Task to carry out: Please output exactly the part of the records below that opens with the line containing "初めての方へ (874, 40)" and closes with the line containing "もっと楽しむ (759, 40)", both lines included, and nothing else.

Input material:
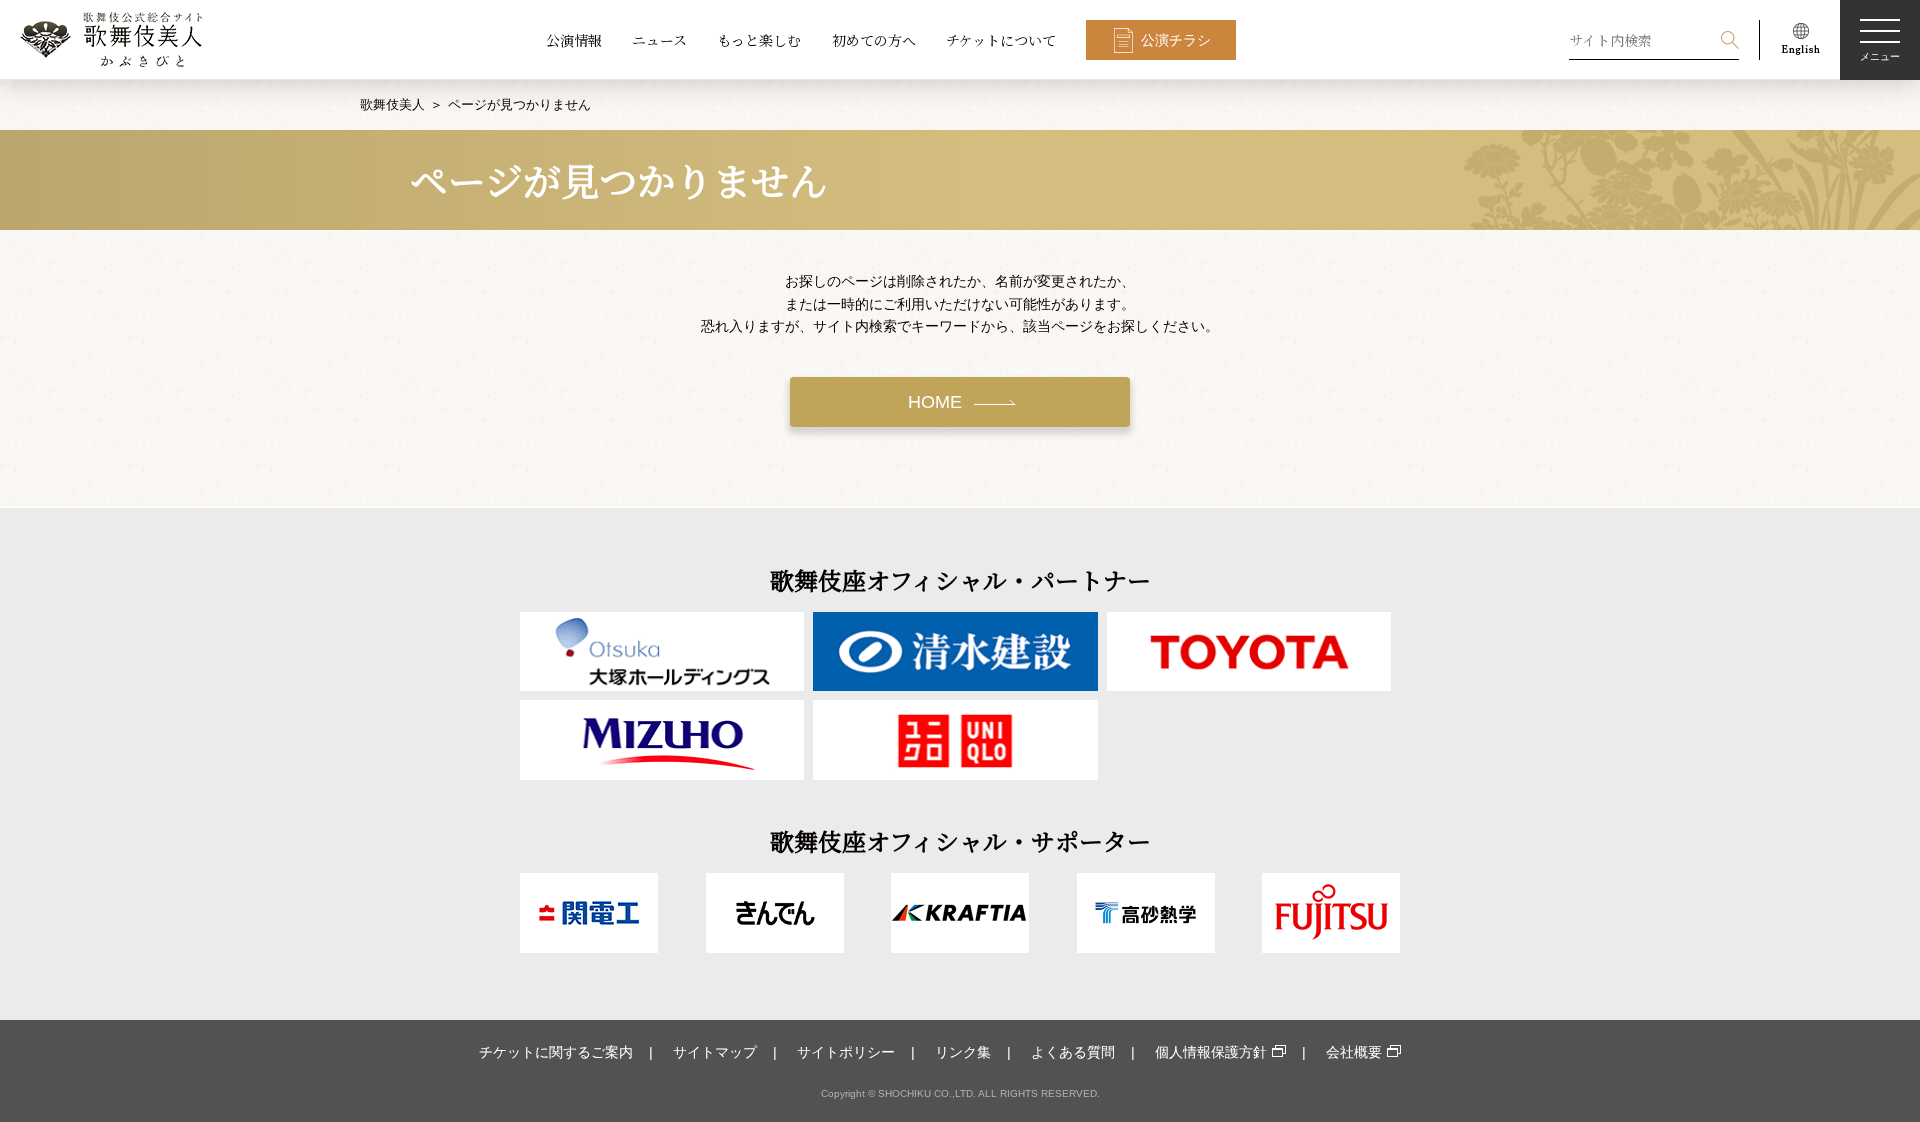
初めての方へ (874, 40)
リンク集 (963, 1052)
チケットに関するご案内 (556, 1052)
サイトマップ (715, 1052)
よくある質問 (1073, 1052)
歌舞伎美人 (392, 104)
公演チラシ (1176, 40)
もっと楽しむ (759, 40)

...

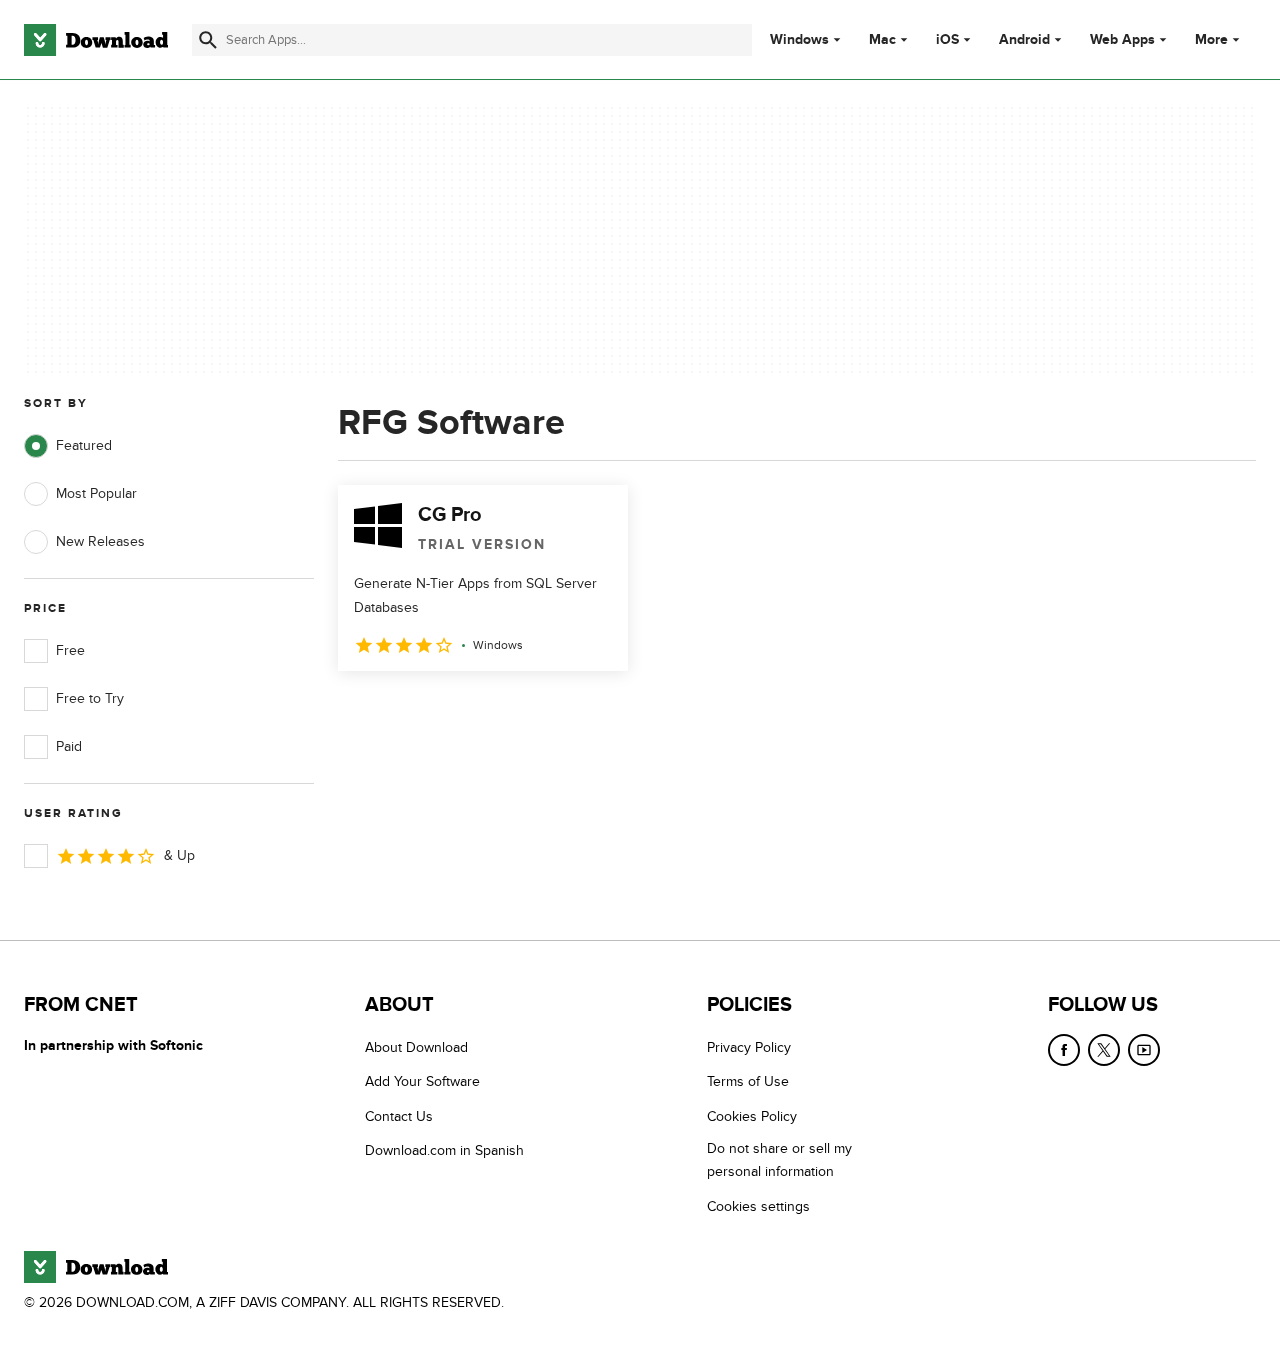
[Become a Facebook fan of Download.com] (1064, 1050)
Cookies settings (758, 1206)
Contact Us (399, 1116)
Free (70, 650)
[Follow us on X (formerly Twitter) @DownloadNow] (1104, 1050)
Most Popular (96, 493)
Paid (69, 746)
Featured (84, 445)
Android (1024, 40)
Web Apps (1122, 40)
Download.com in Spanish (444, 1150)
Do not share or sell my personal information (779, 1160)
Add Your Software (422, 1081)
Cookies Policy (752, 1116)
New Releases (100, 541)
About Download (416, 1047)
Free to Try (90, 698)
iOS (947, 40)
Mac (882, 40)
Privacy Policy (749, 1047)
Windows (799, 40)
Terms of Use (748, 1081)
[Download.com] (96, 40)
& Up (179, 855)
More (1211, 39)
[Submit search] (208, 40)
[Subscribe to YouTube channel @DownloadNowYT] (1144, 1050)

Result of this exercise:
初めての方へ (874, 40)
リンク集 (963, 1052)
チケットに関するご案内 (556, 1052)
サイトマップ (715, 1052)
よくある質問 (1073, 1052)
歌舞伎美人 (392, 104)
公演チラシ (1176, 40)
もっと楽しむ (759, 40)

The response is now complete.